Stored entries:
########

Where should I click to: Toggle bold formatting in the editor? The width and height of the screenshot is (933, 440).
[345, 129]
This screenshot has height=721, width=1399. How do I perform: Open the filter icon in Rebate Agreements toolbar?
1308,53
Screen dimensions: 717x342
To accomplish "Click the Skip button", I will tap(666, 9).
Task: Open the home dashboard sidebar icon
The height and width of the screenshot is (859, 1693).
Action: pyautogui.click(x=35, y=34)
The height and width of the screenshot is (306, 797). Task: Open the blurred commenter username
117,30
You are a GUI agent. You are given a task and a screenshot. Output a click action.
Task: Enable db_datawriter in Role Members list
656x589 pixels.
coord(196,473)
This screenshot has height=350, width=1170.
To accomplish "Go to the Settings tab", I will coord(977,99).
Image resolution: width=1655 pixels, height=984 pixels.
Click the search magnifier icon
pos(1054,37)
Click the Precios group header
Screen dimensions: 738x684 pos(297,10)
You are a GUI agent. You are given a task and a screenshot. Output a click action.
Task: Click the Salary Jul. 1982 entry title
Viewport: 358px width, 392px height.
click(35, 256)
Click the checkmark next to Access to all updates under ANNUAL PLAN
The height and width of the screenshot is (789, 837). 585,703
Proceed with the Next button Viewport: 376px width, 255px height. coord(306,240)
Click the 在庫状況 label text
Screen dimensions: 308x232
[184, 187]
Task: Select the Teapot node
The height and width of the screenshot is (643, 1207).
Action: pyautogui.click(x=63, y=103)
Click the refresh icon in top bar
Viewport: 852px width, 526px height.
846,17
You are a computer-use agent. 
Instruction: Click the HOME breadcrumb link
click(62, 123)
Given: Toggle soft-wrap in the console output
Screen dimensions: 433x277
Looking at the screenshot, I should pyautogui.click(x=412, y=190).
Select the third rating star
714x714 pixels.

########

▶ _REQUIRED ACTION_:
In the records above, find each line holding "Select" and copy it.

▶ _SOLUTION FOR THIS TASK_:
Task: Select the Teapot node
Select the third rating star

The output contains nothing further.